Given an integer array nums and an integer k, return the k most frequent elements. You may return the answer in any order.

Real-World Application

Trending topics on social media, identifying the most frequent system errors in logs, or cache replacement policies like LFU (Least Frequently Used).
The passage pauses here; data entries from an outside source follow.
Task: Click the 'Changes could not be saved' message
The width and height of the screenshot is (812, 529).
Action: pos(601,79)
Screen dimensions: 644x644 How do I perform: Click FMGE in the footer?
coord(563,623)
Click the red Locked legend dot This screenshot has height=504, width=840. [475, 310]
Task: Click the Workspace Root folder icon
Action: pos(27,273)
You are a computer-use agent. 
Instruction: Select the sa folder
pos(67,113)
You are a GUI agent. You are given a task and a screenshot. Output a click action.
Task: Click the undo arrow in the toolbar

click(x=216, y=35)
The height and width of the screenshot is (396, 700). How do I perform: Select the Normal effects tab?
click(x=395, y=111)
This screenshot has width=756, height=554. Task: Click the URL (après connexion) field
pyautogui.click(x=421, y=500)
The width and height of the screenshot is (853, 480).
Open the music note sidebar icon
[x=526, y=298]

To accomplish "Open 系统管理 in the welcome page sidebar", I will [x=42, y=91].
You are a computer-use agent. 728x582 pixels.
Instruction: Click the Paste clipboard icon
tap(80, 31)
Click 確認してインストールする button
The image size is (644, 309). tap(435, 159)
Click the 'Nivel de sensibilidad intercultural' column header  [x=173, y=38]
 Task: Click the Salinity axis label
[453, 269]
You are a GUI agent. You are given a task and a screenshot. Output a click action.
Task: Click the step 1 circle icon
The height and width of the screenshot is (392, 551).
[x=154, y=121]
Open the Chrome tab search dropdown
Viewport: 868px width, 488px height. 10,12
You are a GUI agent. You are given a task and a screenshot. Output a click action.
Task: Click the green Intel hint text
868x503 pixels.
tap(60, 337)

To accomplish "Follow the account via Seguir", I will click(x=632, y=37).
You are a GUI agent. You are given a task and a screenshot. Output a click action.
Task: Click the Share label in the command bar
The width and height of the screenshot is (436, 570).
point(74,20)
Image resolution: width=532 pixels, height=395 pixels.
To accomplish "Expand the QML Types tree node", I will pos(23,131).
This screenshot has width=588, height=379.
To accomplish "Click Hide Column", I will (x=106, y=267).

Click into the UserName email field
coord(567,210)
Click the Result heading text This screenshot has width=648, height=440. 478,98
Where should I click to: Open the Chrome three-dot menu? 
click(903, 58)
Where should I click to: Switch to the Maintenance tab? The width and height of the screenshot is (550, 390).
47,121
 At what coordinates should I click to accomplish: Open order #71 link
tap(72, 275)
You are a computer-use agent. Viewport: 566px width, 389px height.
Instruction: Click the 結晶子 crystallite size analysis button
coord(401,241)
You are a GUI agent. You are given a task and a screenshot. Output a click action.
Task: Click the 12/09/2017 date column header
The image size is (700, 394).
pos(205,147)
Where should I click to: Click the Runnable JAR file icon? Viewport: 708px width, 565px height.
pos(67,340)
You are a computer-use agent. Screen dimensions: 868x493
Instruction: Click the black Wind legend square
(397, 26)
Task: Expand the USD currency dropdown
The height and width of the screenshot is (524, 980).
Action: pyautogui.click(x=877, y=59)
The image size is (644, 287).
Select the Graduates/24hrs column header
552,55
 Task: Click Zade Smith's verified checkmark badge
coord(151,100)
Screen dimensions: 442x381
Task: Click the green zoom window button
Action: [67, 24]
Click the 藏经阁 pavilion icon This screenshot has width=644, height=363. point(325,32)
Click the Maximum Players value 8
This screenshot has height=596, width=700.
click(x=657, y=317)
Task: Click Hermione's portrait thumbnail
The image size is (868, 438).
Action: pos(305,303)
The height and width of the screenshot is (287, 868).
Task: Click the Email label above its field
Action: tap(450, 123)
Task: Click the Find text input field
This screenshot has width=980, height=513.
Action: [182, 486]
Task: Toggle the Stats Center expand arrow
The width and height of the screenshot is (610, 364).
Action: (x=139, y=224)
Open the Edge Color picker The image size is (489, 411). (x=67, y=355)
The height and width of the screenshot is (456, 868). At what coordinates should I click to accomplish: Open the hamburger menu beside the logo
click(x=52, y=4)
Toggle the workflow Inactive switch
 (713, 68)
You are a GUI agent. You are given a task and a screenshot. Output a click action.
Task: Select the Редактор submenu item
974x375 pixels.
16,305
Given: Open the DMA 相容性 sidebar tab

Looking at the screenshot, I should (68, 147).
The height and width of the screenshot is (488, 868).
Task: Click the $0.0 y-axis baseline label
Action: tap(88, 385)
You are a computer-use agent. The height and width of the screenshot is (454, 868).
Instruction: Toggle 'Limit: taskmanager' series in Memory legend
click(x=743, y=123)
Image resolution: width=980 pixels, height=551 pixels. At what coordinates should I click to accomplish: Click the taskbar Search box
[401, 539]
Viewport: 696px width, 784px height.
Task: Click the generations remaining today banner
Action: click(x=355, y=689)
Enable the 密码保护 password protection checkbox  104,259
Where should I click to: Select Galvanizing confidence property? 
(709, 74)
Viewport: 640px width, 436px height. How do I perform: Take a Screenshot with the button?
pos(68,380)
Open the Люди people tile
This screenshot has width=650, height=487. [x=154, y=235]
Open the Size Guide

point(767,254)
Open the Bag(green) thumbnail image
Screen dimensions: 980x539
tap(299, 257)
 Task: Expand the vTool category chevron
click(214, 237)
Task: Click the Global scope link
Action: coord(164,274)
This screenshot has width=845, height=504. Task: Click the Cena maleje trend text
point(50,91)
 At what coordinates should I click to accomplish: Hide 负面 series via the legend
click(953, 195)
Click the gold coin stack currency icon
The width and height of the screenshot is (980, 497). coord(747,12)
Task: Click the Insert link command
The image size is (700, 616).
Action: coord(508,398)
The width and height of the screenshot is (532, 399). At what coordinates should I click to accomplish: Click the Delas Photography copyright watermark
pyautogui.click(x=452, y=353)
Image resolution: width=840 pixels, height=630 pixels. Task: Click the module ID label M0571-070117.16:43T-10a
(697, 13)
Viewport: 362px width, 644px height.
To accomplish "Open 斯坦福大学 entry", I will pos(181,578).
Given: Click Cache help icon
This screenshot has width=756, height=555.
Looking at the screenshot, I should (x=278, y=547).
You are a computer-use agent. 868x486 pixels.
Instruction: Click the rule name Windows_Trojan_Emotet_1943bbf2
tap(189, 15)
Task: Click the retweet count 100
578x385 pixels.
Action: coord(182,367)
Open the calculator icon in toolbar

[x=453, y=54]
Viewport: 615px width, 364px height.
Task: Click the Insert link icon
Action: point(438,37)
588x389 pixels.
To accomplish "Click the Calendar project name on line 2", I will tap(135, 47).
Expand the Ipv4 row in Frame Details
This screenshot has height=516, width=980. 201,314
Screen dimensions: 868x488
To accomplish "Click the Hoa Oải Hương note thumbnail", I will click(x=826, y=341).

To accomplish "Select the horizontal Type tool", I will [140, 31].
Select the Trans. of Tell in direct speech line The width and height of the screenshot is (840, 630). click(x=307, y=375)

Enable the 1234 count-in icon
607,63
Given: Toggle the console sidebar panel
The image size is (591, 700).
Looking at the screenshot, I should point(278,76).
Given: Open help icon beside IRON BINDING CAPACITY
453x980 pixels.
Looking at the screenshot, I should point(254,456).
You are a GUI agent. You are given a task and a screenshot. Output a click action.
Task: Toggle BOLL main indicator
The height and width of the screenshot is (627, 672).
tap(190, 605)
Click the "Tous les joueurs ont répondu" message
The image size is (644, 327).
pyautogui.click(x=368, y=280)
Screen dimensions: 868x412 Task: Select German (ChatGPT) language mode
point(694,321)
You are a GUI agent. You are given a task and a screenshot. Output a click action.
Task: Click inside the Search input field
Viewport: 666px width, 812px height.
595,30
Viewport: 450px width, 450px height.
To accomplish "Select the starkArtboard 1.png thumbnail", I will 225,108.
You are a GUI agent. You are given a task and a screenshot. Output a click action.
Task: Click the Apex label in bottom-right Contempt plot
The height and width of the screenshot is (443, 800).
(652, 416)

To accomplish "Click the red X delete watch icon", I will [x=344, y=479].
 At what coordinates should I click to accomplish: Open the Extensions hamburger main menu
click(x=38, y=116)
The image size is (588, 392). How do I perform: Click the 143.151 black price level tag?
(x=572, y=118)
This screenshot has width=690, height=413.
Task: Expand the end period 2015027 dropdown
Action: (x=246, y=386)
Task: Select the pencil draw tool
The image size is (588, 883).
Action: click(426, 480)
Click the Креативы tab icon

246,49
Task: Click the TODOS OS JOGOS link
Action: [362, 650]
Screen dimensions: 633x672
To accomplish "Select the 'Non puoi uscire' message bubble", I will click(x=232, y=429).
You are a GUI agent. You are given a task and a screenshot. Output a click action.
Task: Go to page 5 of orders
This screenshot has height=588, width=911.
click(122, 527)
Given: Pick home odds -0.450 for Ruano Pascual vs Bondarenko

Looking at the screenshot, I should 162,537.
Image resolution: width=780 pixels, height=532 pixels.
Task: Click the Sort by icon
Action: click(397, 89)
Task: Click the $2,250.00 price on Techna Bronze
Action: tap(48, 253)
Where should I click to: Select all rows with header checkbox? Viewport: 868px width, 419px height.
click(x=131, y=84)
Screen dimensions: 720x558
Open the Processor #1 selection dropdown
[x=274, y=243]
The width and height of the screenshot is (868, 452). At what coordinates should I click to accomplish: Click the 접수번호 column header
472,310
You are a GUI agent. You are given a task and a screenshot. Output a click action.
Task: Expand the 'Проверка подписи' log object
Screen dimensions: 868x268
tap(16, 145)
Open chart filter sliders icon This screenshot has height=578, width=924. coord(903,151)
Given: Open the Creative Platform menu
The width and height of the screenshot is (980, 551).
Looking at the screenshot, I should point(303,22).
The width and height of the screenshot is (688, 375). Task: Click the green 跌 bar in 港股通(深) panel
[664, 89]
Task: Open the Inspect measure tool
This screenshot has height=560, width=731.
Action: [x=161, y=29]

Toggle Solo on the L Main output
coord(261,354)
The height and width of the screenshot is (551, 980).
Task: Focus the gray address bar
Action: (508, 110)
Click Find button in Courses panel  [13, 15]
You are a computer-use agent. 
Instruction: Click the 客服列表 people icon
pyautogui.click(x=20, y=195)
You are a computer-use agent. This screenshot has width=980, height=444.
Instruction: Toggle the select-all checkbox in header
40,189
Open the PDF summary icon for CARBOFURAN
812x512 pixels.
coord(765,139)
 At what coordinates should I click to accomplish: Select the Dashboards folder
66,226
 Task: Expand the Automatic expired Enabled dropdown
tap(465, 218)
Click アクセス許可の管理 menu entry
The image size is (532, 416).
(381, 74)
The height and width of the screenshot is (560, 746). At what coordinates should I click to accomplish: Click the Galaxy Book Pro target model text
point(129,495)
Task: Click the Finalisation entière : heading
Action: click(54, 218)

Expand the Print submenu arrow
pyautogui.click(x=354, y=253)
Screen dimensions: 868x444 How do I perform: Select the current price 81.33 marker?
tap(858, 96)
🛠️ Constraints & Edge Cases

  • \(1 \le nums.length \le 10^5\)
  • \(k\) is valid (\(1 \le k \le\) number of unique elements).
  • Edge Cases to Watch:
    • \(k = 1\) in a large array.
    • All elements have the same frequency.
    • Array has only one unique element.

🧠 Approach & Intuition

The Aha! Moment

Use Bucket Sort. Since the frequency of any element is at most \(N\), we can use the frequency as an index in an array of buckets. This avoids the \(O(N \log N)\) cost of sorting frequencies.

🐢 Brute Force (Naive)

Count frequencies using a hash map, then sort the unique elements by their frequency. This takes \(O(N \log N)\).

🐇 Optimal Approach

  1. Count the frequency of each element using a hash map.
  2. Create an array of lists (buckets), where the index i represents a frequency of i.
  3. Iterate through the hash map and place each element into the bucket corresponding to its frequency.
  4. Iterate through the buckets from \(N\) down to \(0\), collecting elements until we have \(k\) elements.

🧩 Visual Tracing

graph LR
    Map["{1:3, 2:2, 3:1}"] --> Buckets
    Buckets["[0:[], 1:[3], 2:[2], 3:[1]]"]
    Buckets --> Result["Top 2: [1, 2]"]

💻 Solution Implementation

(Implementation details need to be added...)

⏱️ Complexity Analysis

  • Time Complexity: \(\mathcal{O}(N)\) — We iterate through the array to count, then through the map to bucket, and finally through the buckets. All steps are linear.
  • Space Complexity: \(\mathcal{O}(N)\) — To store the frequency map and the buckets.

🎤 Interview Toolkit

  • Heap vs Bucket Sort: A Min-Heap takes \(O(N \log K)\). Bucket Sort is \(O(N)\). Bucket sort is usually faster unless the range of frequencies is very sparse.
  • QuickSelect: You can also use QuickSelect to find the \(k\)-th most frequent element in \(O(N)\) average time.